Spring Cloud Contract

  • specifies contracts with Groovy (but mainly DSL so like data structure). Can use other formats such as XML
  • Looks like BDD – request/response except HTTP level.
  • Contracts stored with app under src/test/resources. Or can store in separate project
  • The producer autogenerates stubs/tests and shares with consumer

Libraries

  1. Spring Cloud Contract Verifier – checks service isn’t breaking any consumer contracts
  2. Spring Cloud Contract Wiremock – wrapper around wiremock (wiremock is an API mocking tool)
  3. Spring Cloud Contract Stub Runner – pulls stubs from maven and run with wiremock

Flow

  1. Client app needs an API/field. Client writes test specifying what need. The test specifies workOffline = true to use local stub
  2. Client implements code to call the microservice that implements the new feature [This was worded a “client implements the feature” which is not what they meant upon a few questions and confused me.
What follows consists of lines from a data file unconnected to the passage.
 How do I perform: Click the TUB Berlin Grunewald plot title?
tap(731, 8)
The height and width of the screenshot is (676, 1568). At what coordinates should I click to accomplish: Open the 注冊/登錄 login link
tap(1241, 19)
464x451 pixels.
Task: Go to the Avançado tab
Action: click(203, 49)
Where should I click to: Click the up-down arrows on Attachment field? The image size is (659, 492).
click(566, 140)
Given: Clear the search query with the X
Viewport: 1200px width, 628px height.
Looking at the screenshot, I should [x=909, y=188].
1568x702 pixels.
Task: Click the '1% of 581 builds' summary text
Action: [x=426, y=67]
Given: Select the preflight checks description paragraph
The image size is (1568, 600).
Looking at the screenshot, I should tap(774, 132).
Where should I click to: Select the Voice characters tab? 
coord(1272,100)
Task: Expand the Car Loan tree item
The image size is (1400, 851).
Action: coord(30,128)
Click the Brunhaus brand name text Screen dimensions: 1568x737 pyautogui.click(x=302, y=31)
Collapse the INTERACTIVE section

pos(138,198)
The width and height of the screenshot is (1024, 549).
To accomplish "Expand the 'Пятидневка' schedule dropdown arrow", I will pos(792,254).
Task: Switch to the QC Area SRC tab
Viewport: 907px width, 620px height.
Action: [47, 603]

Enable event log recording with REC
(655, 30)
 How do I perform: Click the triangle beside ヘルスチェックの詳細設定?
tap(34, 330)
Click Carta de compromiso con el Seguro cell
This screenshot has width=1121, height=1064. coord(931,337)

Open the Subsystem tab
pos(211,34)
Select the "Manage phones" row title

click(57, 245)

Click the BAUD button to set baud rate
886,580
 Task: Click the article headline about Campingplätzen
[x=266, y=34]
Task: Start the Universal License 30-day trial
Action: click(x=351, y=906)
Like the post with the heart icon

With my wording (about calling the microservice and seeing the code it makes sense that the client is not implmenting the feature]
  3. Client clones producer repo and define locally – if needed. Or can use common repo for contracts.
  4. Autogenerates tests/stubs for producer based on contracts. The stubs are wiremock JSON. The tests use JUnit/AssertJ.
  5. Client runs verifier tests – now they pass

If later version of service, update URL with version number so have new requirements.

The PowerPoint felt a bit rushed, but the demo was a good pace. I would have liked more mapping between the points in the flow. It’s a lot to remember. But it did mostly come together in my mind. Especially after I asked enough questions to uncover the a bullet in the flow wasn’t actually what happens. (So confused me) From the questions, I could tell that others in the audience were wondering about some details as well. Luckily, I had the step in this post for reference!